|
The Buy Sell Agreement And Its Funding |
|
A proper component in a solid business plan is arranging for succession planning in the event of the death or disability of one of the primary partners in a business. This is typically arranged through your attorney in consultation with your accountant & financial planner.
The basic problem The simplest case would be two equal partners in a business, each owning 50% of the company. In the event of the death of one of the partners their ownership would probably pass through to their estate or the spouse of the deceased partner. The surviving partner is now in business with their partner's spouse, and the surviving spouse is now charged with trying to unload ownership in a company at fire sale prices. The more complex & more common problem Under the same partnership scenario with each owning 50% of the company. What happens if a partner becomes disabled during the working years? Statistically, disability is 7x more common than death during this period. Now one partner takes on 100% of the company burden & may have to continue to pay the other partner. Its easy to see the financial hardship and relationship issues that would be created. Buy Sell Agreement as a solution Enter what is often called a buy sell agreement. An written agreement is put into place that requires the remaining owner to purchase the ownership from the deceased owner's spouse. In the same agreement, the spouse agrees to sell their ownership at a previously agreed upon price. In the event one of the partners dies, the remaining partner automatically gets complete ownership of the company and the surviving spouse gets paid a fair market value for their ownership in the company without any headaches. A very similar structure is used for disability events, but the terms vary greatly from one Buy/Sell agreement to another. How to pay for this?
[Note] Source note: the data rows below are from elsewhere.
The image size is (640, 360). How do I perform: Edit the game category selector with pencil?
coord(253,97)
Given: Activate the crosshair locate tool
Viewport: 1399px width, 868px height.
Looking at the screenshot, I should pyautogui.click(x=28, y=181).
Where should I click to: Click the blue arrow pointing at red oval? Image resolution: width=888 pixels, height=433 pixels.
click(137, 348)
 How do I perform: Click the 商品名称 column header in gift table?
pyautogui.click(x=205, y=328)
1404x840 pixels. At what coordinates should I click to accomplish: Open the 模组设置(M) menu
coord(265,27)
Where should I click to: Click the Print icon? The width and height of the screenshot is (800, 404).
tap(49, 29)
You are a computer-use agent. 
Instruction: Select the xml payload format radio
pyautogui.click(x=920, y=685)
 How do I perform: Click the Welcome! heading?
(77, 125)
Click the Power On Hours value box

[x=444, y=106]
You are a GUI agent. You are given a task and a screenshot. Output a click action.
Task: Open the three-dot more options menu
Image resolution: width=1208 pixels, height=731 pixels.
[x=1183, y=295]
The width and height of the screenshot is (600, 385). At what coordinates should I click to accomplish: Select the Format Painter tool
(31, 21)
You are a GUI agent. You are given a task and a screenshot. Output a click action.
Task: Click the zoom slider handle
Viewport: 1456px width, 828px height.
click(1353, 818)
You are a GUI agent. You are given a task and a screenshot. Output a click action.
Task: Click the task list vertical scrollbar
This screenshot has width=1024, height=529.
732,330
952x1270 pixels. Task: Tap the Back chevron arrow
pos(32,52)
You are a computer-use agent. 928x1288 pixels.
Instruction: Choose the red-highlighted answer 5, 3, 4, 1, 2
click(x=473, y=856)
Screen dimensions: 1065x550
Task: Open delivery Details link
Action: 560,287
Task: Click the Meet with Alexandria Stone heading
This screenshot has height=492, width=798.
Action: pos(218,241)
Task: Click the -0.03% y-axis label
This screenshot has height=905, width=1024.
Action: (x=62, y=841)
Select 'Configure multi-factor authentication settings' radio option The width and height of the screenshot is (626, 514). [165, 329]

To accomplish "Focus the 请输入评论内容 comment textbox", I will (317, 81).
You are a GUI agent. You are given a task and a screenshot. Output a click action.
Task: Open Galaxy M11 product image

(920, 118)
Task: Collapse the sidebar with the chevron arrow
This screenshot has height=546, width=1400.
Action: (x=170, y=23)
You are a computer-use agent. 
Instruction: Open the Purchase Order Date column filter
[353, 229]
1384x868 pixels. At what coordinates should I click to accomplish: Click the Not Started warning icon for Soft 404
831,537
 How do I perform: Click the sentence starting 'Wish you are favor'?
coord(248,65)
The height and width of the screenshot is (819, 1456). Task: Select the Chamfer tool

The next problem in this arrangement: how is the remaining owner going to make sure they can afford to buy out the spouse? The answer, with life insurance. Each owner purchases life insurance on the life of the other partner. Assurances are put in place that any death benefit must be used to buy out the surviving spouse. Now in the event of the death of a partner, the insurance company pays the remaining partner the death benefit. The surviving spouse sells their ownership in the company to the remaining partner, who uses the death benefit to pay for it. In the event of disability, income is replaced to the individual via a Disability Income insurance contract and to the business with Business Overhead Expense(BOE) coverage.
Be cautious! The above information is only a very simple concept outline of how you might start to structure such an agreement. You will need to have a competent attorney to draft the agreement and a knowledgeable accountant to handle valuation of the company as well as tax issues surrounding the insurance premium and death benefit. And of course an experienced business insurance broker to help tie this all together with cost effective coverage.